Lorsque la relance amiable échoue, la mise en demeure formalise juridiquement l'exigence de paiement. Elle constitue un acte juridique au sens des articles 1344 et suivants du Code civil : elle fait courir les intérêts moratoires et constitue un préalable nécessaire à certaines procédures judiciaires.

Conditions de validité

La mise en demeure doit respecter un formalisme précis pour produire ses effets :

  • Forme : lettre recommandée avec accusé de réception (LRAR). Un envoi par huissier (commissaire de justice) renforce la force probante.
  • Contenu obligatoire : identification précise de la créance (numéro de facture, montant, date d'échéance), mention explicite des termes « mise en demeure », délai de paiement accordé (généralement 8 à 15 jours), mention des pénalités de retard et de l'indemnité forfaitaire de 40 €.
  • Mention des suites judiciaires : l'indication qu'à défaut de règlement, une procédure judiciaire sera engagée.

Effets juridiques

La réception de la mise en demeure produit plusieurs effets :

  • Les intérêts moratoires courent de plein droit à compter de la date de réception.
  • Le débiteur ne peut plus invoquer l'ignorance de la dette.
  • Le créancier démontre sa diligence, ce qui sera apprécié par le juge en cas de contentieux.

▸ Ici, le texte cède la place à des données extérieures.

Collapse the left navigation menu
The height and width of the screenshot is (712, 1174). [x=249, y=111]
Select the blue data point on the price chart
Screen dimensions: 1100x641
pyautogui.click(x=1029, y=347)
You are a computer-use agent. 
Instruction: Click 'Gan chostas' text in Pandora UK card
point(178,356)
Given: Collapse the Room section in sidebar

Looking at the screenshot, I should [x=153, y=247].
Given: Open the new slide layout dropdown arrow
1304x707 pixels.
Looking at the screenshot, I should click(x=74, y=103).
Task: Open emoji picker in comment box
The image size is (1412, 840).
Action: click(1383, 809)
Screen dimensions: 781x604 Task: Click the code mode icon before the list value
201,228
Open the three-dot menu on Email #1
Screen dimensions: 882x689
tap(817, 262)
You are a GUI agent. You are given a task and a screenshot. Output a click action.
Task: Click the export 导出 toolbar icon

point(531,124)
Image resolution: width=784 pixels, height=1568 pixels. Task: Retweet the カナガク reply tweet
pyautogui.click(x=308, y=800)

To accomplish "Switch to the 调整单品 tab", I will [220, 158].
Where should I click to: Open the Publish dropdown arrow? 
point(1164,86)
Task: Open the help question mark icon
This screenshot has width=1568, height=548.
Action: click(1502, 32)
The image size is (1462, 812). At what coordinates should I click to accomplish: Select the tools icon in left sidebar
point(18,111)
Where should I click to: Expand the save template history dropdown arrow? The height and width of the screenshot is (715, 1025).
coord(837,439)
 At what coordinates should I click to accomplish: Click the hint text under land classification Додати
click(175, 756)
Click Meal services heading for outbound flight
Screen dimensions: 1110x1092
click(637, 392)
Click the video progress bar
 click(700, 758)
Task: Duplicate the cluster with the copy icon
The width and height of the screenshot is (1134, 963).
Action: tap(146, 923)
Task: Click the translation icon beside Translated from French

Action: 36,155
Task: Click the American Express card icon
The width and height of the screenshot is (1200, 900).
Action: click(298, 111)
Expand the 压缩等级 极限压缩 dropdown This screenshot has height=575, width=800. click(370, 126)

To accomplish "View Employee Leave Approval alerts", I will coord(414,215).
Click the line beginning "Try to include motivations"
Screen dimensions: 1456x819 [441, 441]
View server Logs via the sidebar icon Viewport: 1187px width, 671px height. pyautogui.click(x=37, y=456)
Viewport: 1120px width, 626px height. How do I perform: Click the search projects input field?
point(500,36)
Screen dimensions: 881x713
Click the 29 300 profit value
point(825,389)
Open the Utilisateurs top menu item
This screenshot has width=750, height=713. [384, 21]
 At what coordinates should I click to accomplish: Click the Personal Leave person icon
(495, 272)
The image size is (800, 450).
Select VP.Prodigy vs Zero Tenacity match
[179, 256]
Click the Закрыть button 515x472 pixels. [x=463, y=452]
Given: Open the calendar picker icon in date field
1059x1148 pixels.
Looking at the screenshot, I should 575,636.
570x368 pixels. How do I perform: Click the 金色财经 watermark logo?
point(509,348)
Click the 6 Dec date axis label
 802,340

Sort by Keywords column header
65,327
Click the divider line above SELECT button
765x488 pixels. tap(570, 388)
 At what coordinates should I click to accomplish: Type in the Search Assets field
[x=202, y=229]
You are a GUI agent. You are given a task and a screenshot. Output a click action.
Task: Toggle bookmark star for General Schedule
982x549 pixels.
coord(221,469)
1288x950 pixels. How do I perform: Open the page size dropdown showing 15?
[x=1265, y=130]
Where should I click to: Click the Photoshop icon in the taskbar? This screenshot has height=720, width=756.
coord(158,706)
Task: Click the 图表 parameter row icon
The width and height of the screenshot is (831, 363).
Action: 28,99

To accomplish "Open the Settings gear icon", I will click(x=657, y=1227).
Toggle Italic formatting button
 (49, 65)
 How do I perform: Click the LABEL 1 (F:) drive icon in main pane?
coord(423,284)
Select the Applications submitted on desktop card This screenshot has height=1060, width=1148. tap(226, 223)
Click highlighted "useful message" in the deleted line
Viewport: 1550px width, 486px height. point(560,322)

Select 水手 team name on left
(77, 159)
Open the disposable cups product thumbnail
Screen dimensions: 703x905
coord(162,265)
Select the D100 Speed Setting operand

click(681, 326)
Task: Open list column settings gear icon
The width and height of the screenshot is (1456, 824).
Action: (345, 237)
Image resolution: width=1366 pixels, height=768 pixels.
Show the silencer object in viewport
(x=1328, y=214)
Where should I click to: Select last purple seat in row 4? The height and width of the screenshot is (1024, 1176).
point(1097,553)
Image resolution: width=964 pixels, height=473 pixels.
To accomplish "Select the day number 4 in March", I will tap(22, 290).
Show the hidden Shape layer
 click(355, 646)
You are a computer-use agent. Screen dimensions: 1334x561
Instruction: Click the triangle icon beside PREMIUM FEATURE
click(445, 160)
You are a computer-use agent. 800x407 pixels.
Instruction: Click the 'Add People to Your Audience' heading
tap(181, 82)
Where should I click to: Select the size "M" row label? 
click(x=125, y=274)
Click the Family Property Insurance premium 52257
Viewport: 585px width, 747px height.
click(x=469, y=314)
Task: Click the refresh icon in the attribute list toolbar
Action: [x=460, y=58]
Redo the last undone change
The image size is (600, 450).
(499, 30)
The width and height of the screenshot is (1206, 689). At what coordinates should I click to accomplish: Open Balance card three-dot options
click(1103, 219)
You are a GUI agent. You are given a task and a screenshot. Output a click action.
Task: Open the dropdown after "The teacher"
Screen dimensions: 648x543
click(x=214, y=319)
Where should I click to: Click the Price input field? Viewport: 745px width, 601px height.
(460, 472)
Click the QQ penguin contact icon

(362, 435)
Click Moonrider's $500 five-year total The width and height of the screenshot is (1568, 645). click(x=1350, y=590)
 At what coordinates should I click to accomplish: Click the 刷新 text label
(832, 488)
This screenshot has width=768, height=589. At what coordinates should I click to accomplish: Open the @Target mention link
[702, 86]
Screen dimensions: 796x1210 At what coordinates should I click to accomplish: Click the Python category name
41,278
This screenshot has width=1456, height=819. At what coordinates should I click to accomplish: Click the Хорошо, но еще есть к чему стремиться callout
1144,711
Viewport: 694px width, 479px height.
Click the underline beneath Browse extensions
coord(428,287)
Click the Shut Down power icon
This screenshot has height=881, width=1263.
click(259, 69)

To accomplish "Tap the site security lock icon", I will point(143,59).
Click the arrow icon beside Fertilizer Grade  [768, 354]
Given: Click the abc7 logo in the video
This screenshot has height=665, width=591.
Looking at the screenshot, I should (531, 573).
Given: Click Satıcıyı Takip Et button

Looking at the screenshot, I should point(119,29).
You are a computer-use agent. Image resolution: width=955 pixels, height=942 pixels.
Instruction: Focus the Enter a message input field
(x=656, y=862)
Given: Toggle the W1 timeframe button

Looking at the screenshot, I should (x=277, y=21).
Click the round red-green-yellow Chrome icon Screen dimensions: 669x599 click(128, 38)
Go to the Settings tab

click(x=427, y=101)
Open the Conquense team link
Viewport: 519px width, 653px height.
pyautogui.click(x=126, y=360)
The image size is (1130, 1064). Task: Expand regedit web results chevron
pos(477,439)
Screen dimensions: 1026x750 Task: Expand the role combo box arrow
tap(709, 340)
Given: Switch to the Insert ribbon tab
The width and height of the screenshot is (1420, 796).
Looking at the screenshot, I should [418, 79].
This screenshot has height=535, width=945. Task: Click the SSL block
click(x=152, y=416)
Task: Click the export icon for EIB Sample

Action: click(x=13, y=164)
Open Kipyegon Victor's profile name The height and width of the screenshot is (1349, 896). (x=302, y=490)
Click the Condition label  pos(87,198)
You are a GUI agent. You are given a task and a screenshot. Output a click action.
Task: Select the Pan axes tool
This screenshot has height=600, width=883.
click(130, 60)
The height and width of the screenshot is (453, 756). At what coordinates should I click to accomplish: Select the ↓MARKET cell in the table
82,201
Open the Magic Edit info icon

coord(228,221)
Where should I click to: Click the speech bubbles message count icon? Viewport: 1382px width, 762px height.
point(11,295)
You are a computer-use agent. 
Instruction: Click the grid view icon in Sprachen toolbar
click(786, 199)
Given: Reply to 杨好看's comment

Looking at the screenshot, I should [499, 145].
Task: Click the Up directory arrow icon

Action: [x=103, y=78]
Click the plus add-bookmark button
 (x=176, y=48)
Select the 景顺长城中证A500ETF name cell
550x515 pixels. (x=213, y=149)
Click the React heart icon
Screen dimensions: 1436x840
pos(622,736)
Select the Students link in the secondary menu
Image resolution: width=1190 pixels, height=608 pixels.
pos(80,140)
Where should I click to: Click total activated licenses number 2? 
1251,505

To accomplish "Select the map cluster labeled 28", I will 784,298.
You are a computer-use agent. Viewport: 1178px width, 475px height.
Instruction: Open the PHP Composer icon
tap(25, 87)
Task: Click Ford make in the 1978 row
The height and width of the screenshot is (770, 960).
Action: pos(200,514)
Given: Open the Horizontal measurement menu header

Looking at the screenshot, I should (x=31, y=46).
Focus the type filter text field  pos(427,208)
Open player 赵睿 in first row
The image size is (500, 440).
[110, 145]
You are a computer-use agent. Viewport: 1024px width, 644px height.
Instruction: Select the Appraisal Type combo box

En pratique, la mise en demeure suffit à déclencher le paiement dans environ 30 à 40 % des cas d'impayés B2B, selon les retours des praticiens du recouvrement.

Procédures judiciaires de recouvrement B2B (injonction de payer, petites créances)

Lorsque la mise en demeure reste sans effet, la direction juridique dispose de plusieurs voies judiciaires pour recouvrer la créance.

L'injonction de payer

La procédure d'injonction de payer (articles 1405 à 1425 du Code de procédure civile) est la voie la plus utilisée en B2B. Elle présente plusieurs avantages :

  • Non contradictoire : le débiteur n'est pas convoqué à l'audience. Le juge statue sur pièces.
  • Rapide : le délai moyen d'obtention d'une ordonnance est de 1 à 2 mois devant le tribunal de commerce.
  • Peu coûteuse : les frais de greffe s'élèvent à environ 35 € devant le tribunal de commerce.

La requête doit être accompagnée des pièces justificatives : contrat ou bon de commande, facture, preuve de livraison ou d'exécution, mise en demeure restée infructueuse.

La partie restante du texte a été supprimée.